Medicare's drug program, Part D, covers about 38 million seniors and disabled and pays for more than one of every four prescriptions dispensed in this country, Charles Ornstein and Ryann Grochowski Jones report for ProPublica, a non-profit investigative news organization.

Further analysis by The Courier-Journal found that Kentucky doctors prescribed narcotic painkillers to a "much larger percentage of their elderly and disabled patients" compared to other states, and that Kentucky had 11 of the 269 prescribers who wrote more than 3,000 prescriptions for Schedule II drugs under the program, Ungar reports.

"One in five doctors who wrote at least 3,000 prescriptions for Schedule 2 drugs have faced some kind of sanction or investigation, according to the ProPublica analysis," Ornstein and Jones write.

Kentucky's top prescribers, those with the largest numbers of Medicare patients who received at least one prescription for a narcotic painkiller in 2012, include three pain doctors, an adult-medicine physician and an internal-medicine doctor, Ungar reports.
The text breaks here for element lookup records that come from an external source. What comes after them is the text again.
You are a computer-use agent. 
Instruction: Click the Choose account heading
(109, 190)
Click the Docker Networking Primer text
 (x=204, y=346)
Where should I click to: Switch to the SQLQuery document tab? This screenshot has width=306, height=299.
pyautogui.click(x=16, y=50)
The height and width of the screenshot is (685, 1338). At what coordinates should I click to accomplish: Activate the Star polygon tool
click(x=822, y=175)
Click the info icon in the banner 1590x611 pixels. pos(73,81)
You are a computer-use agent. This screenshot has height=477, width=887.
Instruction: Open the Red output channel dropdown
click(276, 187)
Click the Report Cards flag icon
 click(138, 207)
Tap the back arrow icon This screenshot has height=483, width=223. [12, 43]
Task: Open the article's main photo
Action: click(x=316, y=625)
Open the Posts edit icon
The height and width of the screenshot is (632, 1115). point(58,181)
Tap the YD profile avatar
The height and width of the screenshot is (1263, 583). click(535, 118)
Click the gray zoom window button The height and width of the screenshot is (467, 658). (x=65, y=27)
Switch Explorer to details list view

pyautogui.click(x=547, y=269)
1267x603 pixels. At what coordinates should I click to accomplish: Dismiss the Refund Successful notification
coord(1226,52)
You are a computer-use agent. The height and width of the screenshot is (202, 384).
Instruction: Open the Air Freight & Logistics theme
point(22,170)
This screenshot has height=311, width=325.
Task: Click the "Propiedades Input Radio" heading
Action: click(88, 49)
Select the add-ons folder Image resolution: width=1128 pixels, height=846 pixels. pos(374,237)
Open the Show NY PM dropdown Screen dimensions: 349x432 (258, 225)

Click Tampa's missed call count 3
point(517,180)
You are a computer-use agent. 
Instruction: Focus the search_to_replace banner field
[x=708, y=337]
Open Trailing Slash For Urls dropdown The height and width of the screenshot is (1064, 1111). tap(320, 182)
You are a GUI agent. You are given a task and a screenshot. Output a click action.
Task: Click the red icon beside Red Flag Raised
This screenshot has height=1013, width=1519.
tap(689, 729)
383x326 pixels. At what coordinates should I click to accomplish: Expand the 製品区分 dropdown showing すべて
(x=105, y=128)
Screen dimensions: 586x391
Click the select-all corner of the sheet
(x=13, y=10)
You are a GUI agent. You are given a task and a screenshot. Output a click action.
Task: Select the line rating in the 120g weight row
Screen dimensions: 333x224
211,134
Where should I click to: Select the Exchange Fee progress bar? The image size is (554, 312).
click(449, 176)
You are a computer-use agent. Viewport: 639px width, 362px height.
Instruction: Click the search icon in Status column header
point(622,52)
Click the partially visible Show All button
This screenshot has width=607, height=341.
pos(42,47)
In 2012, 12 of Medicare's top 20 prescribers of Schedule 2 drugs faced disciplinary actions by their state medical boards, Ornstein and Jones report. In Kentucky, only one of its top prescribers, Dr. Gregory Mick, a Lexington adult-medicine physician, has been disciplined by the Kentucky Board of Medical Licensure, which ordered him to stop prescribing controlled substances, Ungar reports.

The other four top prescribers told Ungar that "they are practicing good medicine and have legitimate reasons for having more than 1,000 Medicare patients each who received at least one narcotic painkiller prescription."

Beginning in mid-2015, Medicare will have the authority to kick doctors out of the program if they prescribe in abusive ways, Ornstein and Jones report. Medicare sent letters to 760 high prescribers in September "in hopes that they will examine their prescribing and make changes."

ProPublica obtained the data under the Freedom of Information Act to update its online Prescriber Checkup tool with the most recent numbers available and shared it with The Courier-Journal and other Gannett Co. news organizations. A Courier-Journal reporter further analyzed the information about Kentucky doctors.